Primary culture of human colonic biopsies converts the single cell thick epithelial layer from a highly indented sheet in vivo into a flat patch on the surface of a Petri dish. Migration of cells from biopsies in a continuous sheet to form the patch cultures allows the cultured cells in large part to retain the junctional complexes and membrane interdigitations which connect adjacent cells in vivo and therefore to maintain their spatial relationships to neighboring cells. Migration of the cells onto a flat surface also allows visualization of their actin cables (E. Friedman, M. Verderame, S. Winawer, and R. Pollack, Cancer Res., 44:3040-3050,1984).
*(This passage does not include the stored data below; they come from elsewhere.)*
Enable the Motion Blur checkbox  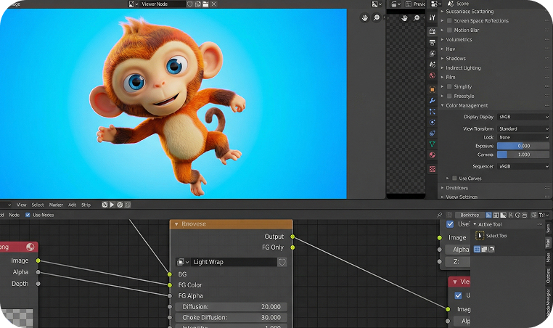449,30
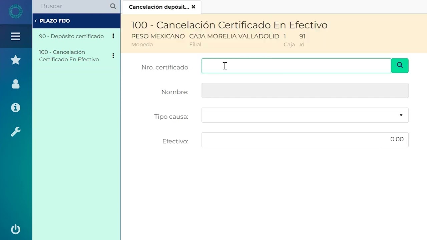
Task: Collapse the PLAZO FIJO section
Action: click(x=36, y=21)
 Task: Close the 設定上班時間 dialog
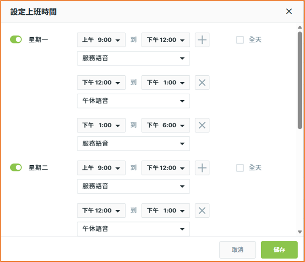tap(289, 12)
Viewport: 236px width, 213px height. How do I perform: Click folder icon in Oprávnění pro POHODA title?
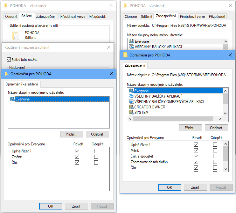(x=6, y=74)
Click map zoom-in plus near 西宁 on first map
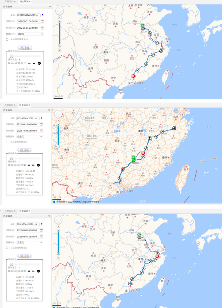 point(60,21)
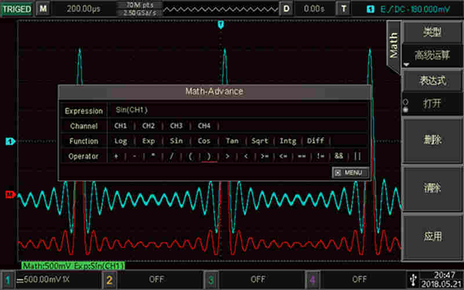
Task: Click the USB icon in the status bar
Action: pos(412,278)
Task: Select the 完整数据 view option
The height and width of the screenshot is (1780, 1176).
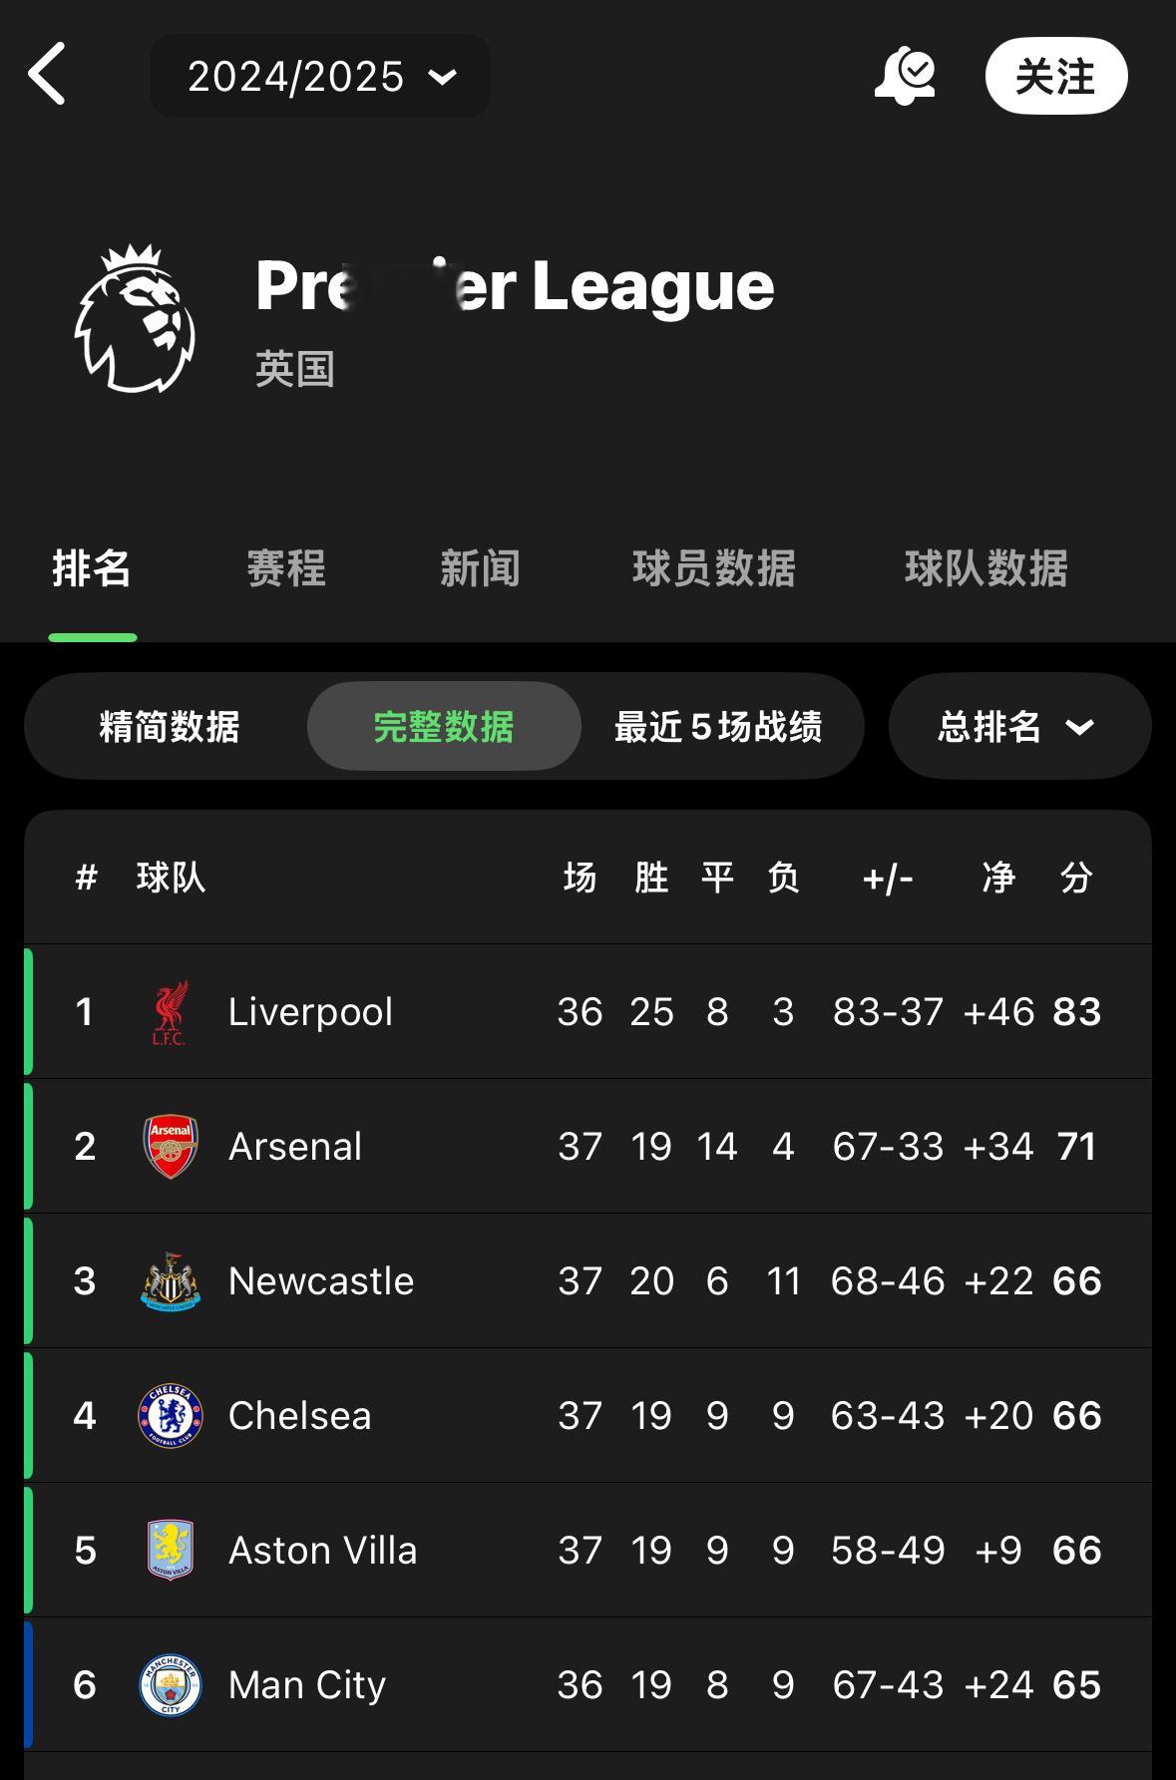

Actin organization patterns have been studied in primary patch cultures of colonic epithelial cells from four stages in the development of colon cancer: normal tissue, normal-appearing but preneoplastic cells characteristic of familial polyposis patients, benign tumors or adenomas from familial polyposis patients, and benign and malignant tumors from patients in the general population. Carcinomas exhibited the least number of actin cables, while adenomas contained the greatest concentration. Similar actin patterns were seen in both familial polyposis and nonpoly-posis adenomas. The preneoplastic prebenign tumor stage characteristic of familial polyposis patients had less actin cables than either normal cells or benign tumor cells. Thus actin organization loss characterized the transition from the normal colonic epithelial cell to the preneoplastic nontumor cell. The ability to form actin cables was then regained with the transition from the preneoplastic pretumor cell to the benign tumor cell and lost again with the benign tumor to malignant tumor transition. The complexity of these changes in actin organization during the step-wise transformation of colonic epithelial cells was not predicted from the simple model of actin cable loss accompanying fibroblast transformation.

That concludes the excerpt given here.